TRANSIZIONE 5.0, IL GOVERNO RIPRISTINA LE RISORSE. SCONGIURATO IL BLOCCO DEGLI INVESTIMENTI AGRICOLI

Il Governo ha confermato il ripristino integrale delle risorse destinate al Piano Transizione 5.0, garantendo una dotazione complessiva di 1,5 miliardi di euro. La decisione, assunta dopo il confronto urgente con le rappresentanze imprenditoriali al Ministero delle Imprese e del Made in Italy, fa seguito alle forti proteste del mondo produttivo e consente di evitare il blocco di migliaia di investimenti già avviati o in fase di attuazione. La tensione era esplosa nei giorni scorsi, quando le modifiche inserite nel decreto fiscale avevano ridotto in modo significativo il credito d’imposta previsto per le imprese già ammesse al beneficio. In particolare, le domande presentate tra il 7 e il 27 novembre 2025 avevano subito una riduzione imprevista, con effetti immediati sui piani d’investimento. Il rischio concreto era quello di lasciare prive di copertura centinaia di imprese con progetti già finanziariamente impegnati. La reazione delle organizzazioni di categoria è stata immediata. Al centro della protesta, la necessità di preservare la coerenza e la continuità delle politiche industriali legate alla transizione digitale ed energetica.

 

Il confronto di mercoledì 1 aprile al Mimit ha portato a una soluzione in tempi brevi: il ripristino dei 1,3 miliardi originari, integrato da un ulteriore stanziamento di 200 milioni per coprire le imprese penalizzate dalle modifiche precedenti. Secondo fonti ministeriali la misura consente di soddisfare l’intero fabbisogno legato al credito d’imposta del Piano Transizione 5.0 e di superare gli effetti del recente intervento correttivo. “Le nostre imprese chiedevano certezza sugli investimenti in un momento difficilissimo”, ha evidenziato il presidente di Confagricoltura Massimiliano Giansanti al termine dell’incontro, sottolineando l’importanza del dialogo con il Governo. Sulla stessa linea Federacma, che ha parlato di un “segnale concreto di ascolto e responsabilità”.

 

Per l’agricoltura, la vicenda ha un peso strategico. Il Piano Transizione 5.0 è oggi uno degli strumenti principali per favorire l’adozione di tecnologie di precisione, l’ammodernamento del parco macchine e l’efficientamento energetico delle aziende. L’agevolazione è strutturata come credito d’imposta su investimenti in nuovi beni strumentali e digitali che producono una riduzione dei consumi energetici almeno del 3% sull’intera unità produttiva o del 5% sul singolo processo, con aliquote che, per l’agricoltura, possono oscillare tra il 15% e punte del 45% a seconda del risparmio energetico ottenuto e dell’entità dell’investimento. Tra gli interventi tipicamente agevolabili figurano l’acquisto di trattori e macchinari avanzati (con motore Stage V o equivalente, connessi e dotati di sensoristica), sistemi di precision farming (guida satellitare, dosatura variabile, mappatura dei campi), impianti di irrigazione e fertilizzazione di precisione, sistemi di monitoraggio in tempo reale delle condizioni di campo e di allevamento, nonché soluzioni di digitalizzazione delle filiera (piattaforme di tracciabilità e gestione dati di produzione). Il tetto massimo dei costi ammissibili per singola impresa è di 50 milioni di euro all’anno, con utilizzo del credito in compensazione tramite modello F24 e, in caso di residualità, frazionamento fino a cinque esercizi successivi.

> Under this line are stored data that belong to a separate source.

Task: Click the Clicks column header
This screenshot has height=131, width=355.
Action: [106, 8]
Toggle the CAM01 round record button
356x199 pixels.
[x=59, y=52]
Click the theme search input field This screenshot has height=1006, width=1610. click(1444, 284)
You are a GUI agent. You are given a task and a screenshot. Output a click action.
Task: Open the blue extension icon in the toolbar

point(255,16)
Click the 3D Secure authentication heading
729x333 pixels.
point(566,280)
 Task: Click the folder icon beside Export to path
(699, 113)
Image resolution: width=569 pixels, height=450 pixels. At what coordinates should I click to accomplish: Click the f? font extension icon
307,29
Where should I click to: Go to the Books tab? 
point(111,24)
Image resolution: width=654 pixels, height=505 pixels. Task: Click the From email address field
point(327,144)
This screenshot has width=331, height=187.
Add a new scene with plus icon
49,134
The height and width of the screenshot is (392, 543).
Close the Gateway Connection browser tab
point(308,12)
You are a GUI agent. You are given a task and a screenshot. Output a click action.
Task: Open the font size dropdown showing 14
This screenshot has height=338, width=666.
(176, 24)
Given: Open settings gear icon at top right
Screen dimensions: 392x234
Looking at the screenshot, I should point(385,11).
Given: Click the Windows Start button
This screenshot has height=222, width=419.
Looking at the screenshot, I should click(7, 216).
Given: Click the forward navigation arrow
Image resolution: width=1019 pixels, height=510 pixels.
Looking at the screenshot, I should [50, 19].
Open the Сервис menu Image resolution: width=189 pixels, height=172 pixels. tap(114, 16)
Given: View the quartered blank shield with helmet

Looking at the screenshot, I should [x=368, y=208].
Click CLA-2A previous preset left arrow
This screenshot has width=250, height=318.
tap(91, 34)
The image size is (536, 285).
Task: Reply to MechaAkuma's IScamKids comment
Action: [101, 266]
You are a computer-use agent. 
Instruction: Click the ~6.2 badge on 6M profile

Il clima di incertezza generato nelle scorse settimane aveva rallentato molte decisioni d’investimento, soprattutto tra le imprese di maggiori dimensioni. Con il ripristino delle risorse i programmi di innovazione possono ripartire, evitando uno stop che avrebbe inciso sulla competitività del sistema agroalimentare. In questo quadro emerge però una priorità: garantire stabilità normativa e procedure tempestive. Il settore primario, sottoposto a margini ridotti e alta volatilità dei mercati, ha bisogno di strumenti strutturali e continui per accompagnare la doppia transizione digitale ed ecologica.